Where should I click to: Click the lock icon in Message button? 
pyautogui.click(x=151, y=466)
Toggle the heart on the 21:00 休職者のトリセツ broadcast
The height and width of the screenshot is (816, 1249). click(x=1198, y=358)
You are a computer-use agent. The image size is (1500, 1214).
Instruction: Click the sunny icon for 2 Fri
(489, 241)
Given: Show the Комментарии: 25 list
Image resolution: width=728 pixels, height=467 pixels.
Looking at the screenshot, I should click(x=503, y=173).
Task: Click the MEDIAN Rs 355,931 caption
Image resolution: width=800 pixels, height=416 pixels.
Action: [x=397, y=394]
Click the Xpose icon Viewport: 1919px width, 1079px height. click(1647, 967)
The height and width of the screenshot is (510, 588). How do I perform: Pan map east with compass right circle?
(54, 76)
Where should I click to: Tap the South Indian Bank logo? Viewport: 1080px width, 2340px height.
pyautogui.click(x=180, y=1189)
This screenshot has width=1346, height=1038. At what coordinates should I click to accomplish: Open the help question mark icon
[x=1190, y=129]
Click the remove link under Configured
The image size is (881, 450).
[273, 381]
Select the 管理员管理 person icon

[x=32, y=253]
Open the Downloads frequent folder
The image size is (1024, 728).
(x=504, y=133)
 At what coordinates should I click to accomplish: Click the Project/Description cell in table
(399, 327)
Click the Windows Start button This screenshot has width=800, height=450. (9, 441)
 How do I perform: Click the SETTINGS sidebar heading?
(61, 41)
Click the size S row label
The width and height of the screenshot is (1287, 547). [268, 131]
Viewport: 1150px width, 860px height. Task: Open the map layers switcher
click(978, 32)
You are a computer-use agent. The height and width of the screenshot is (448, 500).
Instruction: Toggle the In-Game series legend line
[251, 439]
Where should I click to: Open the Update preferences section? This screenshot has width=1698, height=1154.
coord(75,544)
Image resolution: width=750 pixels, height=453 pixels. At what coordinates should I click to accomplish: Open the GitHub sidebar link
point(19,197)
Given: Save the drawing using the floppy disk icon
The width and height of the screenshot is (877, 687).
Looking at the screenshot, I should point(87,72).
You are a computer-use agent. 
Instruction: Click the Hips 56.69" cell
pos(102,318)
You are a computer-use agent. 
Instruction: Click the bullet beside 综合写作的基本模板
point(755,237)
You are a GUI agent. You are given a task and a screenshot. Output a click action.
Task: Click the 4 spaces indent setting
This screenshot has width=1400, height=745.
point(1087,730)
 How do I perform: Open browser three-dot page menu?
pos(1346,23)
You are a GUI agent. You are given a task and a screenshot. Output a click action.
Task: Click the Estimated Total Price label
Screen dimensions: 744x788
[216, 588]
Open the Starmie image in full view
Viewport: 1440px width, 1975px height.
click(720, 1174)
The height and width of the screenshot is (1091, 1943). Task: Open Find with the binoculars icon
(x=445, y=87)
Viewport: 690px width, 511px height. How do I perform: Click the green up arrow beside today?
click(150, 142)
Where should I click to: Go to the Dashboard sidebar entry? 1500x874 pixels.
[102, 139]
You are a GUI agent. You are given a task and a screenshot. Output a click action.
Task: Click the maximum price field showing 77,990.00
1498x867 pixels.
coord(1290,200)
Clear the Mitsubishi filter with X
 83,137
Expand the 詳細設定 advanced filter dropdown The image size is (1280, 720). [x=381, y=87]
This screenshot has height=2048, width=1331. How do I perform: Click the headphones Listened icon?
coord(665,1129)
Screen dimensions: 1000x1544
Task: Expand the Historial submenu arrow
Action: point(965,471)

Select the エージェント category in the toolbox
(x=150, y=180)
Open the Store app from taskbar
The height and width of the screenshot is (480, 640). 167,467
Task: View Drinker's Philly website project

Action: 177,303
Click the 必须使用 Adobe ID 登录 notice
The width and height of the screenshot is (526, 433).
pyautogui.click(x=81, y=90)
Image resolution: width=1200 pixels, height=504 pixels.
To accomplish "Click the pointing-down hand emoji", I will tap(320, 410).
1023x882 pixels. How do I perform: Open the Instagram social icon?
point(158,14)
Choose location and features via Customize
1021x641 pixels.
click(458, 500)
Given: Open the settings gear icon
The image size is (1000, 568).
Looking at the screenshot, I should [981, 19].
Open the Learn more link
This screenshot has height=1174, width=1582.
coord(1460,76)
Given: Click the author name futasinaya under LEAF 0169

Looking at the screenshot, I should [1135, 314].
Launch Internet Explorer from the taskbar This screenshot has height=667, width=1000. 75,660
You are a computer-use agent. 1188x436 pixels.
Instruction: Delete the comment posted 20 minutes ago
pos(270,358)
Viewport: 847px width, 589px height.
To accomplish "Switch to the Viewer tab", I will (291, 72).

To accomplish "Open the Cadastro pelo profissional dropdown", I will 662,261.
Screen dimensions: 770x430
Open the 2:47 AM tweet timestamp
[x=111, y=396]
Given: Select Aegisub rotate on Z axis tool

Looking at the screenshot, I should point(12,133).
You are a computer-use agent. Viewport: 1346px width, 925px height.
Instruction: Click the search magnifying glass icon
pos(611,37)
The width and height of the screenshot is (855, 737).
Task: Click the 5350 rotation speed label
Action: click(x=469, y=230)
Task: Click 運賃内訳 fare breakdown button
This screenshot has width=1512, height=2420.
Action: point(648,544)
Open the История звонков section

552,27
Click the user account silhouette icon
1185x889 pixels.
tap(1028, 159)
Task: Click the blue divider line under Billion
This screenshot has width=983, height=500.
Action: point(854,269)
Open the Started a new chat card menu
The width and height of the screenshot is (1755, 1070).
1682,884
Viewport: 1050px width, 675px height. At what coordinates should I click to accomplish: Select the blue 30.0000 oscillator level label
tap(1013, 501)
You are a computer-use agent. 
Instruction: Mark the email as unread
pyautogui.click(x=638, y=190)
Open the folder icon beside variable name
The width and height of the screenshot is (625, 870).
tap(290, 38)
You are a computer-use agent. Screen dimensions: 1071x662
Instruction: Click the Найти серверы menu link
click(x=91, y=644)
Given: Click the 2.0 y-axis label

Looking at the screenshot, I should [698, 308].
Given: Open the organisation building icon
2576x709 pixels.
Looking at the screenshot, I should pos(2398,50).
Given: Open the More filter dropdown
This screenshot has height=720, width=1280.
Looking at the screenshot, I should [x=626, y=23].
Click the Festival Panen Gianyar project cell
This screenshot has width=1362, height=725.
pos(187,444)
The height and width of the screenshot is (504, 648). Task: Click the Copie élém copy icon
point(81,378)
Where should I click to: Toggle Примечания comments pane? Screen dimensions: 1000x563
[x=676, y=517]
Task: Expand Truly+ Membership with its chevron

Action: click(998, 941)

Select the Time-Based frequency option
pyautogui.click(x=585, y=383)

— About this task —
Create a word-for-word copy of the whole listing.

— Solution for this task —
Where should I click to: Click the lock icon in Message button? 
pyautogui.click(x=151, y=466)
Toggle the heart on the 21:00 休職者のトリセツ broadcast
The height and width of the screenshot is (816, 1249). click(x=1198, y=358)
You are a computer-use agent. The image size is (1500, 1214).
Instruction: Click the sunny icon for 2 Fri
(489, 241)
Given: Show the Комментарии: 25 list
Image resolution: width=728 pixels, height=467 pixels.
Looking at the screenshot, I should click(x=503, y=173).
Task: Click the MEDIAN Rs 355,931 caption
Image resolution: width=800 pixels, height=416 pixels.
Action: [x=397, y=394]
Click the Xpose icon Viewport: 1919px width, 1079px height. click(1647, 967)
The height and width of the screenshot is (510, 588). How do I perform: Pan map east with compass right circle?
(54, 76)
Where should I click to: Tap the South Indian Bank logo? Viewport: 1080px width, 2340px height.
pyautogui.click(x=180, y=1189)
This screenshot has width=1346, height=1038. At what coordinates should I click to accomplish: Open the help question mark icon
[x=1190, y=129]
Click the remove link under Configured
The image size is (881, 450).
[273, 381]
Select the 管理员管理 person icon

[x=32, y=253]
Open the Downloads frequent folder
The image size is (1024, 728).
(x=504, y=133)
 At what coordinates should I click to accomplish: Click the Project/Description cell in table
(399, 327)
Click the Windows Start button This screenshot has width=800, height=450. (9, 441)
 How do I perform: Click the SETTINGS sidebar heading?
(61, 41)
Click the size S row label
The width and height of the screenshot is (1287, 547). [268, 131]
Viewport: 1150px width, 860px height. Task: Open the map layers switcher
click(978, 32)
You are a computer-use agent. The height and width of the screenshot is (448, 500).
Instruction: Toggle the In-Game series legend line
[251, 439]
Where should I click to: Open the Update preferences section? This screenshot has width=1698, height=1154.
coord(75,544)
Image resolution: width=750 pixels, height=453 pixels. At what coordinates should I click to accomplish: Open the GitHub sidebar link
point(19,197)
Given: Save the drawing using the floppy disk icon
The width and height of the screenshot is (877, 687).
Looking at the screenshot, I should point(87,72).
You are a computer-use agent. 
Instruction: Click the Hips 56.69" cell
pos(102,318)
You are a computer-use agent. 
Instruction: Click the bullet beside 综合写作的基本模板
point(755,237)
You are a GUI agent. You are given a task and a screenshot. Output a click action.
Task: Click the 4 spaces indent setting
This screenshot has width=1400, height=745.
point(1087,730)
 How do I perform: Open browser three-dot page menu?
pos(1346,23)
You are a GUI agent. You are given a task and a screenshot. Output a click action.
Task: Click the Estimated Total Price label
Screen dimensions: 744x788
[216, 588]
Open the Starmie image in full view
Viewport: 1440px width, 1975px height.
click(720, 1174)
The height and width of the screenshot is (1091, 1943). Task: Open Find with the binoculars icon
(x=445, y=87)
Viewport: 690px width, 511px height. How do I perform: Click the green up arrow beside today?
click(150, 142)
Where should I click to: Go to the Dashboard sidebar entry? 1500x874 pixels.
[102, 139]
You are a GUI agent. You are given a task and a screenshot. Output a click action.
Task: Click the maximum price field showing 77,990.00
1498x867 pixels.
coord(1290,200)
Clear the Mitsubishi filter with X
 83,137
Expand the 詳細設定 advanced filter dropdown The image size is (1280, 720). [x=381, y=87]
This screenshot has height=2048, width=1331. How do I perform: Click the headphones Listened icon?
coord(665,1129)
Screen dimensions: 1000x1544
Task: Expand the Historial submenu arrow
Action: point(965,471)

Select the エージェント category in the toolbox
(x=150, y=180)
Open the Store app from taskbar
The height and width of the screenshot is (480, 640). 167,467
Task: View Drinker's Philly website project

Action: 177,303
Click the 必须使用 Adobe ID 登录 notice
The width and height of the screenshot is (526, 433).
pyautogui.click(x=81, y=90)
Image resolution: width=1200 pixels, height=504 pixels.
To accomplish "Click the pointing-down hand emoji", I will tap(320, 410).
1023x882 pixels. How do I perform: Open the Instagram social icon?
point(158,14)
Choose location and features via Customize
1021x641 pixels.
click(458, 500)
Given: Open the settings gear icon
The image size is (1000, 568).
Looking at the screenshot, I should [981, 19].
Open the Learn more link
This screenshot has height=1174, width=1582.
coord(1460,76)
Given: Click the author name futasinaya under LEAF 0169

Looking at the screenshot, I should [1135, 314].
Launch Internet Explorer from the taskbar This screenshot has height=667, width=1000. 75,660
You are a computer-use agent. 1188x436 pixels.
Instruction: Delete the comment posted 20 minutes ago
pos(270,358)
Viewport: 847px width, 589px height.
To accomplish "Switch to the Viewer tab", I will (291, 72).

To accomplish "Open the Cadastro pelo profissional dropdown", I will 662,261.
Screen dimensions: 770x430
Open the 2:47 AM tweet timestamp
[x=111, y=396]
Given: Select Aegisub rotate on Z axis tool

Looking at the screenshot, I should point(12,133).
You are a computer-use agent. Viewport: 1346px width, 925px height.
Instruction: Click the search magnifying glass icon
pos(611,37)
The width and height of the screenshot is (855, 737).
Task: Click the 5350 rotation speed label
Action: click(x=469, y=230)
Task: Click 運賃内訳 fare breakdown button
This screenshot has width=1512, height=2420.
Action: point(648,544)
Open the История звонков section

552,27
Click the user account silhouette icon
1185x889 pixels.
tap(1028, 159)
Task: Click the blue divider line under Billion
This screenshot has width=983, height=500.
Action: point(854,269)
Open the Started a new chat card menu
The width and height of the screenshot is (1755, 1070).
1682,884
Viewport: 1050px width, 675px height. At what coordinates should I click to accomplish: Select the blue 30.0000 oscillator level label
tap(1013, 501)
You are a computer-use agent. 
Instruction: Mark the email as unread
pyautogui.click(x=638, y=190)
Open the folder icon beside variable name
The width and height of the screenshot is (625, 870).
tap(290, 38)
You are a computer-use agent. Screen dimensions: 1071x662
Instruction: Click the Найти серверы menu link
click(x=91, y=644)
Given: Click the 2.0 y-axis label

Looking at the screenshot, I should [698, 308].
Given: Open the organisation building icon
2576x709 pixels.
Looking at the screenshot, I should pos(2398,50).
Given: Open the More filter dropdown
This screenshot has height=720, width=1280.
Looking at the screenshot, I should [x=626, y=23].
Click the Festival Panen Gianyar project cell
This screenshot has width=1362, height=725.
pos(187,444)
The height and width of the screenshot is (504, 648). Task: Click the Copie élém copy icon
point(81,378)
Where should I click to: Toggle Примечания comments pane? Screen dimensions: 1000x563
[x=676, y=517]
Task: Expand Truly+ Membership with its chevron

Action: click(998, 941)

Select the Time-Based frequency option
pyautogui.click(x=585, y=383)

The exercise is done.